Tribunal de Meaux : « Surchargée, la justice ne respecte plus le pacte républicain ! »

Publié le 06/12/2021

A l’issue d’une garde à vue de deux jours, suivie de onze heures d’attente dans la souricière bondée du tribunal de Meaux (Seine-et-Marne), trois prévenus ont appris qu’ils ne seraient pas jugés le 3 décembre. L’horaire tardif et la complexité de l’affaire ont contraint les magistrats submergés de travail à renvoyer le procès.

Tribunal de Meaux : « Surchargée, la justice ne respecte plus le pacte républicain ! »
Palais de justice de Meaux (Photo : ©I. Horlans)

 « Nous ne voulons plus d’une justice qui n’écoute pas et qui chronomètre tout. » Ainsi s’exprimaient 3 000 magistrats et greffiers dans Le Monde du 23 novembre. Depuis la publication de leur tribune, les signataires ont été rejoints par 2 500 collègues, selon un décompte arrêté le 1er décembre. Soit la moitié des 9 090 juges et substituts de France qui ont alerté sur la réalité de leur quotidien, à mille lieues des discours du garde des Sceaux sur une institution « réparée ». Loin d’être des « têtes brûlées », ces professionnels refusent de « faire du chiffre » et d’être soumis « à un dilemme intenable : juger vite mais mal, ou juger bien mais dans des délais inacceptables ».

Si la dégradation de leur situation ne date pas d’hier, le satisfecit de leur ministre Éric Dupond-Moretti martelant les « hausses historiques » de son budget les plonge dans la perplexité. Car c’est un euphémisme de dire que sur le terrain, rien n’a changé. Exemple s’il en faut à Meaux le 3 décembre. Les magistrats de la 2e chambre correctionnelle ont terminé dans la nuit la journée commencée à 9 heures. Sans parvenir, malgré eux, à examiner tous les dossiers des nombreux justiciables présents ce vendredi.

Des débats jusqu’à minuit, et un délibéré bien au-delà

La présidente Isabelle Verissimo, courtoise en toutes circonstances, prend des gants pour annoncer la mauvaise nouvelle.
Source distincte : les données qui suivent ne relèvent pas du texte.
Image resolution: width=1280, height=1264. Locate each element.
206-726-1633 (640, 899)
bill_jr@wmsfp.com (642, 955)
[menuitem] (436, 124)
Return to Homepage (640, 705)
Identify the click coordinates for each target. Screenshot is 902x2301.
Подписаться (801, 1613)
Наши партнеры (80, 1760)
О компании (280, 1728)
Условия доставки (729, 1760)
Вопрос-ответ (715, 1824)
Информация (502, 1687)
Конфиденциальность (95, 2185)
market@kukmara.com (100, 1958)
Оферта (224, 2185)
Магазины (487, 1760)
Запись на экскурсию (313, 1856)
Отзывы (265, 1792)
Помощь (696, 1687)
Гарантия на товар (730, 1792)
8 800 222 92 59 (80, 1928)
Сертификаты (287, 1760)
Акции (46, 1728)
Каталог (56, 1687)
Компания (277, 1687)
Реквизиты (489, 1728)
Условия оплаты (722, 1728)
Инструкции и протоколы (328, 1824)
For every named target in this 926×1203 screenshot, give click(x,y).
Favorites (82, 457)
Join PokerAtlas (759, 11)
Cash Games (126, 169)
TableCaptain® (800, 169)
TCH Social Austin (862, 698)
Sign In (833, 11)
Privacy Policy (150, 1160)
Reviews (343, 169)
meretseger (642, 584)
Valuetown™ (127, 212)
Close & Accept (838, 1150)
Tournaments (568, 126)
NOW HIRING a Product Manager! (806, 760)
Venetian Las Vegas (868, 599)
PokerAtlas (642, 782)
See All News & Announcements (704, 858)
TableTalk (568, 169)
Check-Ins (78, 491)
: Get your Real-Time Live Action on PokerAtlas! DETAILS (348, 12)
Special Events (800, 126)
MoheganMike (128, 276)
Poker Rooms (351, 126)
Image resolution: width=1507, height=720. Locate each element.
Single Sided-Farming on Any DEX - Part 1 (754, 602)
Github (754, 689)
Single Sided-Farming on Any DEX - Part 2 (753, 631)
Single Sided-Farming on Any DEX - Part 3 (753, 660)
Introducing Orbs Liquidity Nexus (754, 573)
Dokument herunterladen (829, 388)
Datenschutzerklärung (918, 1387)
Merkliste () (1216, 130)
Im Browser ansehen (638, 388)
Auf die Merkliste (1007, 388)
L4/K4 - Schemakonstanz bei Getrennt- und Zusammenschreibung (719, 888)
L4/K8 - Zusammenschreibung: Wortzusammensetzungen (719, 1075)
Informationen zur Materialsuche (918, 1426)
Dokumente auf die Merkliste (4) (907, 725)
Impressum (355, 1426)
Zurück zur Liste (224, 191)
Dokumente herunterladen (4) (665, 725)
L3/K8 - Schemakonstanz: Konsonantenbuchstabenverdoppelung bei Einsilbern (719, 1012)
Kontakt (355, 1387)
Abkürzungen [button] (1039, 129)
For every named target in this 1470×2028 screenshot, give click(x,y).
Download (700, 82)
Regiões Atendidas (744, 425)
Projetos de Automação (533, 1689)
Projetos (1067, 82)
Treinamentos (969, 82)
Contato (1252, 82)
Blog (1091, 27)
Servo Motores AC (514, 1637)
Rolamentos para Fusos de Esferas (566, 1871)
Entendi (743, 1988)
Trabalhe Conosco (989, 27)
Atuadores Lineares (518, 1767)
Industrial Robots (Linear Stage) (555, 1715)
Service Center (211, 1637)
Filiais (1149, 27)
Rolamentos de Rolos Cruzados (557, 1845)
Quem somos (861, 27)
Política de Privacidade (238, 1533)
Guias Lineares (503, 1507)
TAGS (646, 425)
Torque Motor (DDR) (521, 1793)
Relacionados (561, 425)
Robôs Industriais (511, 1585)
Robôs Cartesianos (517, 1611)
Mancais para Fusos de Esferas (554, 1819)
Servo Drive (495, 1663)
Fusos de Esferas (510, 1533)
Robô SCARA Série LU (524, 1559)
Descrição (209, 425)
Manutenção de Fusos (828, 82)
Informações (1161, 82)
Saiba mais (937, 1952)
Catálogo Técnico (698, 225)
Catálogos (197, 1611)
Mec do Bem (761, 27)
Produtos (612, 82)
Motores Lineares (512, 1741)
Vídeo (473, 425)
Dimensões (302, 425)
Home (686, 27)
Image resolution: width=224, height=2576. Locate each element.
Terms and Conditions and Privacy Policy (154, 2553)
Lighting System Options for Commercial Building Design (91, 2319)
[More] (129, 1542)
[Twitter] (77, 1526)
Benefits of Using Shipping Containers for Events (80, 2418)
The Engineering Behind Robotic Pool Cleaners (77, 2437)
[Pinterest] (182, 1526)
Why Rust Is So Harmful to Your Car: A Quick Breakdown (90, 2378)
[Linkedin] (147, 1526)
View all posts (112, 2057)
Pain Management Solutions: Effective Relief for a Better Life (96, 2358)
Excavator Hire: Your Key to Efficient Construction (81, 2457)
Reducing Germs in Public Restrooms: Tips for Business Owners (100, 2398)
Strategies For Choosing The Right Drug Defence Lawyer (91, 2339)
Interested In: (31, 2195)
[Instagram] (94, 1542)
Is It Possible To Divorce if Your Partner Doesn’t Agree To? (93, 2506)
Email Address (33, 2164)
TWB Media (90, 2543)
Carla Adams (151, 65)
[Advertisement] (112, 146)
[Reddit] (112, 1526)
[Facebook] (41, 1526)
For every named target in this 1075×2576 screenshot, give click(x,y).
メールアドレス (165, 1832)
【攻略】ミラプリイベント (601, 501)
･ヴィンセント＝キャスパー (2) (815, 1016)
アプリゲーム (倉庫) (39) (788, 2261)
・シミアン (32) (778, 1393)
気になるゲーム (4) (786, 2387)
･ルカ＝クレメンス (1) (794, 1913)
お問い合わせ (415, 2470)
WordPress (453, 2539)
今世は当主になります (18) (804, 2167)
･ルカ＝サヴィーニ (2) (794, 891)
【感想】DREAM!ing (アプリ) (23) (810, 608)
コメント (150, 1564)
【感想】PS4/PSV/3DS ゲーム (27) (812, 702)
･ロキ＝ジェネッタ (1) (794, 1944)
Il est 20h20 lorsque Djime, Mohamed et Kalilou font leur entrée dans le box des prévenus. Déférés au tribunal onze heures et vingt minutes plus tôt, ils ont patienté sur un banc côte à côte, serrés, dans la souricière comblée au maximum de sa capacité, en dépit du rebond de la pandémie. Ils sont épuisés, surtout qu’ils sortent de deux nuits en cellule. Ils doivent répondre de vols en bande organisée dont le préjudice avoisine 1,3 million d’euros. Kalilou est aussi poursuivi pour détention de 33 boulettes de cocaïne. Dans la salle, abattus, la femme de l’un, les amis des trois, et les défenseurs arrivés à 13h30.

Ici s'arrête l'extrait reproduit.